Twenty Four (II)

20 5 0
                                    

14 days. #G7 #7Q

"Jangan ada yang mendongak ke atas." Leona memberi peringatan rendah, tetapi cukup jelas untuk diterima di radar pendengaran. "Kita tidak pernah bisa berselaras dengan kepala sekolah."

Azul menghela napas penat, dan panjang.

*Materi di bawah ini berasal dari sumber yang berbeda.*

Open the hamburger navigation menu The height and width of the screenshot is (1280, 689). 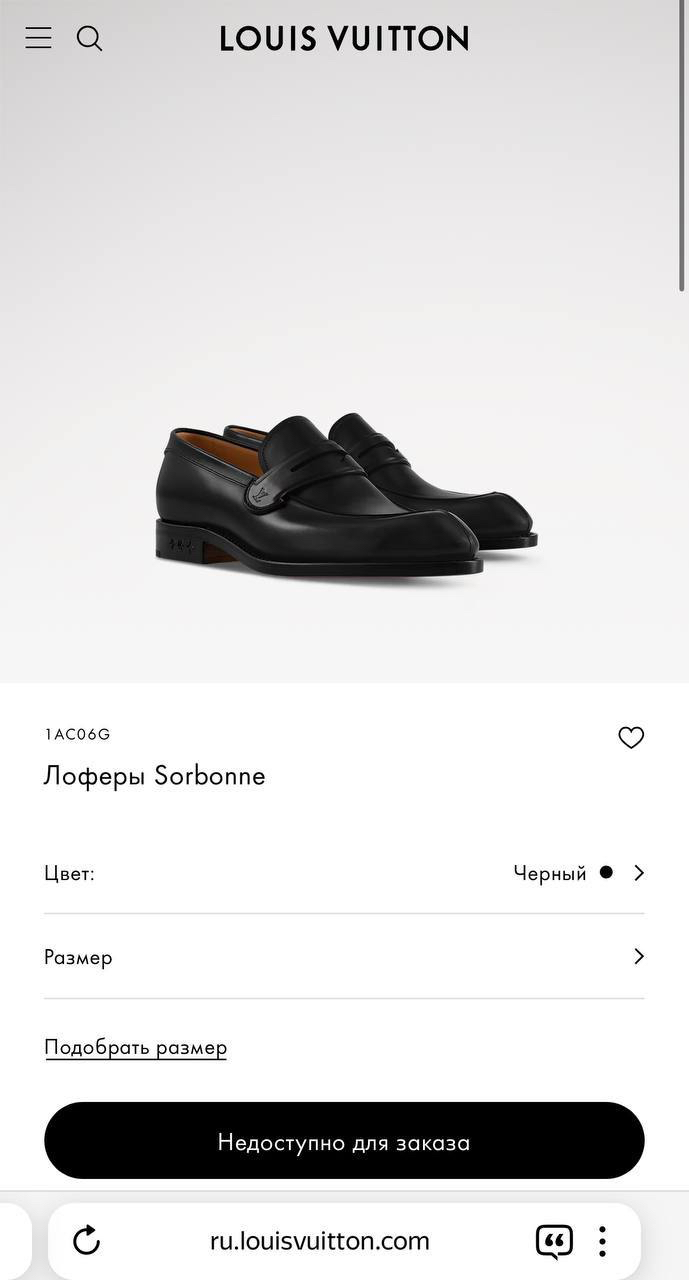click(38, 38)
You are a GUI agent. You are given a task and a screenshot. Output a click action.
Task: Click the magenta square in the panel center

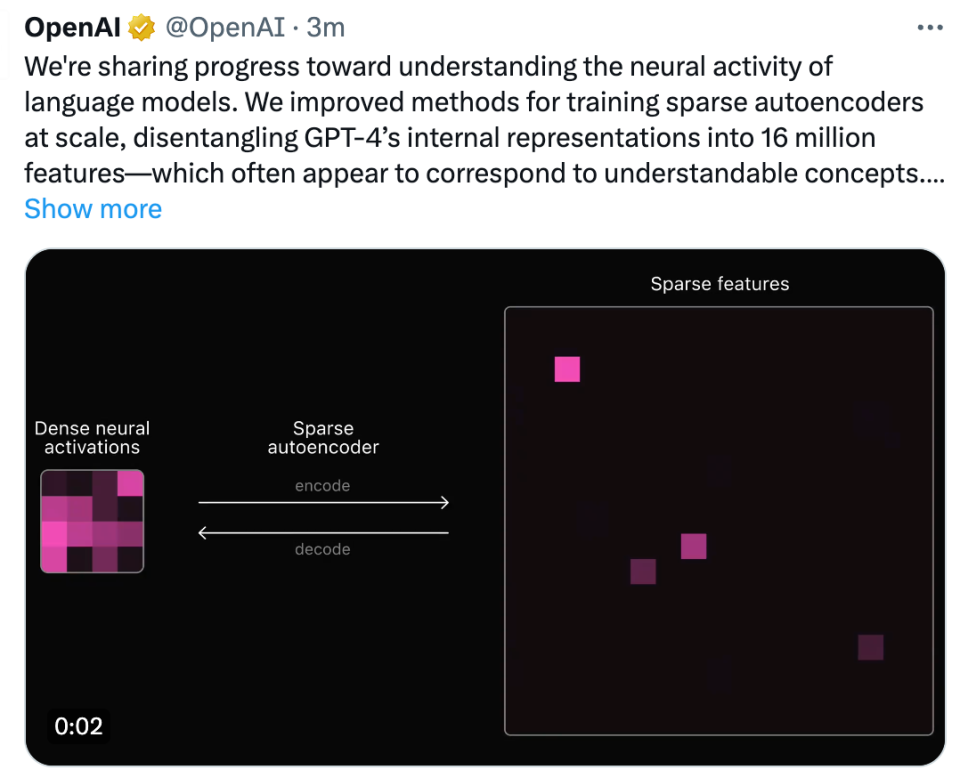point(693,546)
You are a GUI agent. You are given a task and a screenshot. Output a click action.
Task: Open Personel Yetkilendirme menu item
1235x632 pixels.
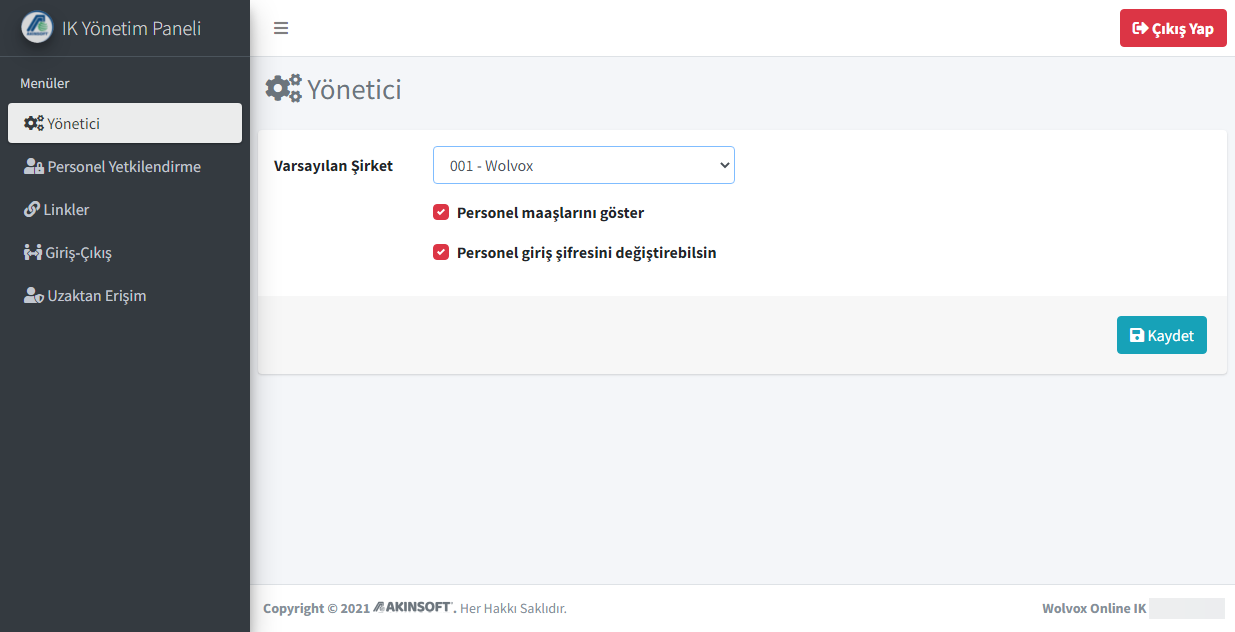pyautogui.click(x=125, y=166)
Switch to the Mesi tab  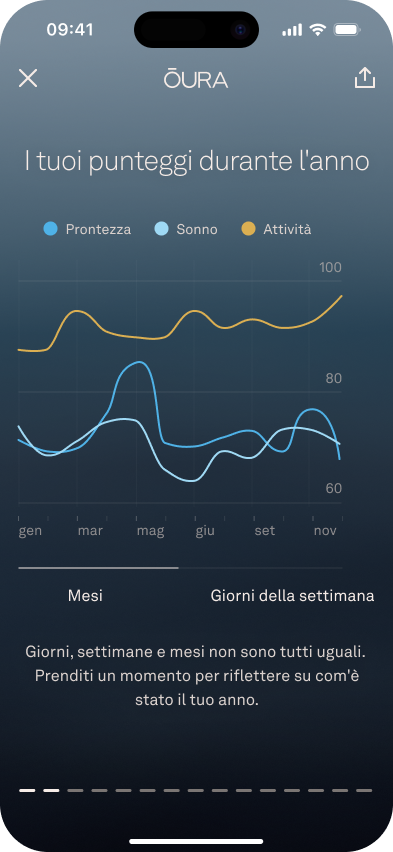[85, 596]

Ia bersinggung tatap dengan Leona sebelum mengangkat bahu, dan bersandar pada dinding di dekatnya. "Namun, kita masih memanggilnya sebagai atasan kita."

"Mau bagaimana lagi?" Komentar Riddle terdengar menelan emosi susah payah. "Statusnya masih begitu."

Vil menelisik dalam diam pada seorang tamu tak diundang. Bersama dengan Malleus yang kewaspadaannya tidak lengah, dan Idia yang memijit batang hidunya dalam pening.

"Undangan apa? Anda dari Departemen Sihir, bukan?"

"Cerdas." Pria itu bilang pada Vil. "Tak hanya memiliki bakat dalam dunia peran, dan tarik suara, intiuisi Vil Schoenheit ternyata begitu tajam. Tak heran ia adalah G7 yang paling bisa dijadikan mentor untuk orang lain. Bagus sekali, bagus sekali."

Ada seringai kecil dari Vil begitu ia bertolak pinggang. Alis menukik membentuk garis tinggi, dan samar di bawah bayang poni dengan sorot mata menggulir dalam kepuasan tersendiri. "Adakah kau-wahai tamu tak diundang-berpikir bahwa memujiku kelak akan membuatku membantumu untuk keluar dari situasi ini?"

"Tidak." Seulas senyum tipis terbit di wajah, saat ia membagikan undangan berupa gulungan dengan sedikit sihir pada ketujuh pemuda di hadapan. "Aku rasa, kalian sadar bahwa Departemen Sihir sedang mengunjugi institut-institut sihir di pulau ini."

"Lebih kurang." Idia sudah kembali ke sisi Russet untuk memindahkan undangan itu ke tangan gadisnya. Agaknya, hendak mendiskusikan sesuatu bersama. "Aku kira itu hanyalah kabar burung." Sarkasnya tiada tara, sampai membuat Russet menggelengkan kepala dalam geli.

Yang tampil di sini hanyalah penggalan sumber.